Generative AI and Deepfake
Generative AI is the umbrella term for systems that create new content, meaning images, videos, text or audio, rather than just sorting or classifying what already exists. It learns patterns from large amounts of example data and combines them into new outputs. Well-known applications include image generators and language models.
A deepfake is one specific application of this: an image or video that has been manipulated or fully generated with AI to make a real person do or say something they never did. The term combines deep learning and fake. Not every piece of AI content is a deepfake, but every deepfake is AI-driven.
How AI Creates Images: Diffusion Model and GAN
A diffusion model is the technique behind most of today's image generators. In simple terms, the model learns to work a meaningful image out of random image noise step by step, guided by your text input. These models often deliver highly photorealistic results and are the current standard.
A GAN, or generative adversarial network, is an older approach in which two neural networks work against each other: one creates images, the other tries to tell fakes apart from real images. This race makes the results ever more convincing. GANs were used for face generation for a long time and are the root of many early deepfakes.
What You Put In and What Comes Out: Prompt, Text-to-Image, Text-to-Video
A prompt is the input you use to tell an AI model what to create. It is usually text, but it can also be an image or a combination. How precisely and how much detail you put into the prompt strongly influences the result.

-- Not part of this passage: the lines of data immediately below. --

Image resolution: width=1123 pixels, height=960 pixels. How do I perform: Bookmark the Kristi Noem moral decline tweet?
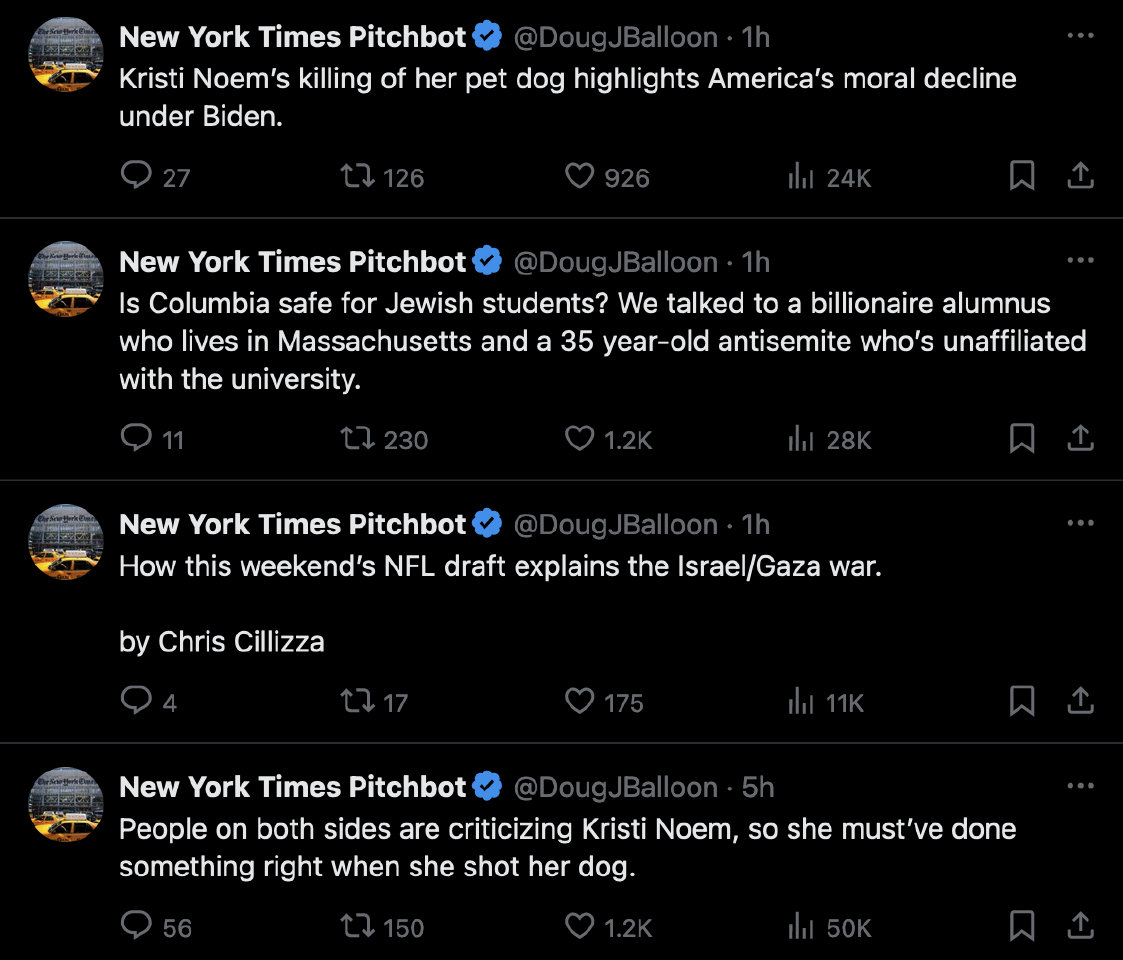click(1021, 177)
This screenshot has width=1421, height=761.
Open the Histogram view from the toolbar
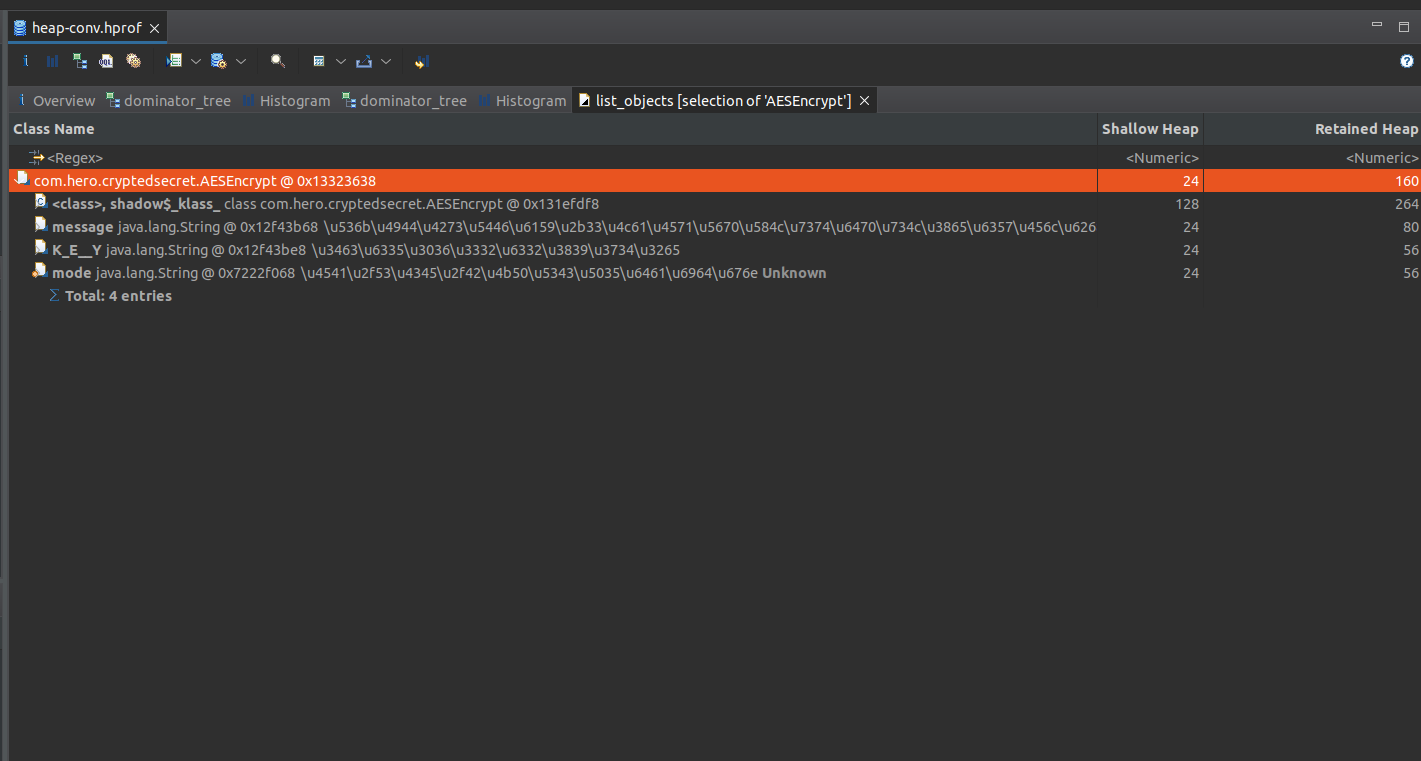[x=52, y=61]
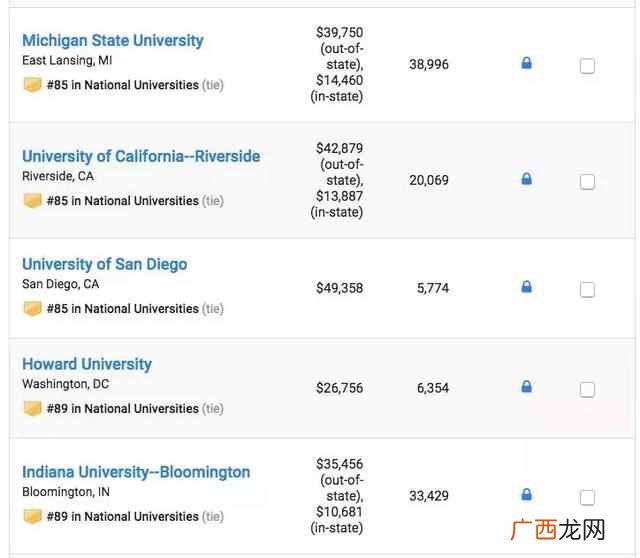
Task: Click #85 ranking text under UC Riverside
Action: [x=123, y=201]
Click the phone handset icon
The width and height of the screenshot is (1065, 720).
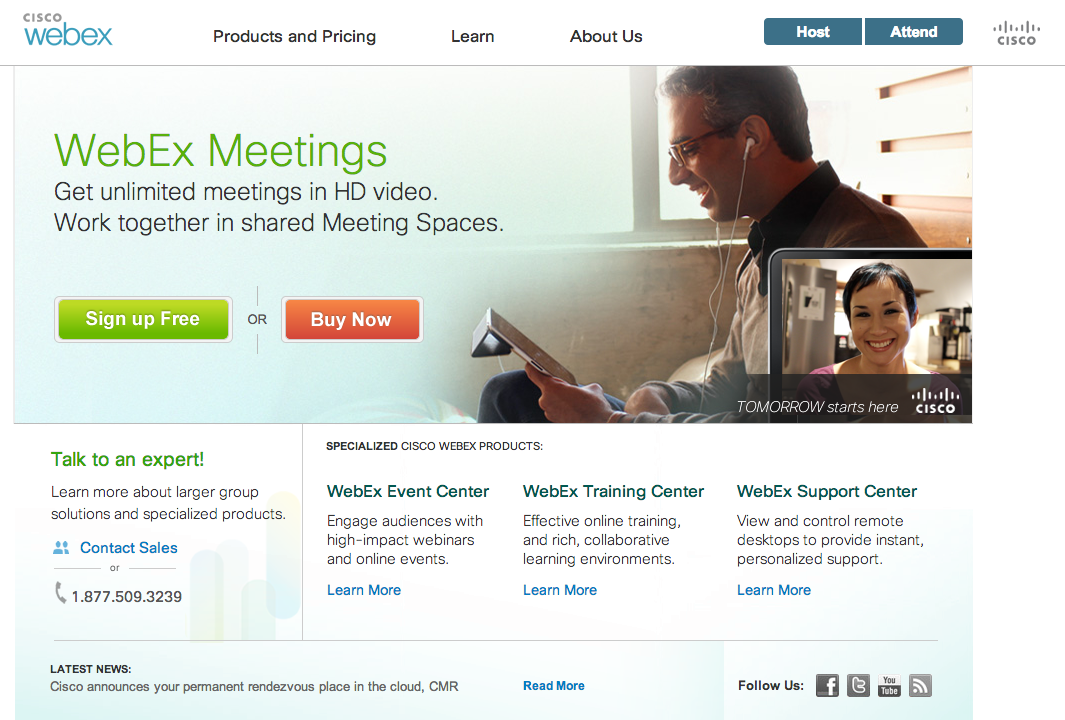60,592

Text-to-image refers to generating an image from a text description, and text-to-video accordingly means generating a video clip. Text-to-video is technically far more demanding, because many individual frames have to stay consistent over time. This is exactly where errors often still show up, such as flickering details or objects that jump around.
Targeted Manipulation: Face-Swap, Inpainting and Outpainting
In a face-swap, one face in an image or video is replaced with another. This is a common technique in deepfakes of celebrities and private individuals, and it can be abused for fraud, bullying or disinformation.
Inpainting means that a selected part of an image is refilled or altered by AI, for example to remove or insert an object. Outpainting extends an image beyond its original edges by having the AI add matching image areas. Both methods make it possible to manipulate only part of a real photo, which makes detection harder.
Limits of the Technology: Hallucination, Cheapfake and Shallowfake
Hallucination describes the case where an AI system produces content that looks plausible but is factually wrong or entirely made up. In images this often shows up as impossible details like deformed hands, illegible text or objects that make no physical sense. Such oddities can be an indication, but they are not solid proof.
A cheapfake or shallowfake needs no elaborate AI at all. Simple means are enough here: a video is slowed down or sped up, taken out of context, mislabeled or crudely cut. Such fakes are technically simple, yet they spread fast and often do just as much damage as real deepfakes.
Origin and Labeling: C2PA, SynthID, Watermark, Provenance
Provenance, or proof of origin, means that it is documented in a traceable way where an image comes from and how it was created or edited. C2PA is an open industry standard for this: it stores so-called content credentials, meaning signed information about the origin, directly in the file. If the file is manipulated, this signature can become invalid.
SynthID is a digital watermark developed by Google that embeds an invisible pattern into AI-generated content, which special software can read back out. Such watermarks are meant to mark the origin without visibly changing the image. Important to know: origin data and watermarks can be missing, be removed or get lost in screenshots. Their presence is an indication, but their absence is no proof of authenticity.
Traces in the Material: Image Metadata, EXIF, Media Forensics and Upscaling
Image metadata is additional information that can be stored in an image file, such as the time of capture, camera model or location. EXIF is the most widespread format for this in photos. This data can be read out, but it can also be removed or faked easily, and many platforms delete it automatically on upload.
Media forensics examines an image or video for technical traces of manipulation or AI generation, for example unusual noise patterns, compression artifacts or inconsistencies in light and shadow. Upscaling, in turn, enlarges or sharpens an image with AI and invents details that were not present in the original. Even a real photo can pick up artificial elements through upscaling, which makes forensic analyses even harder.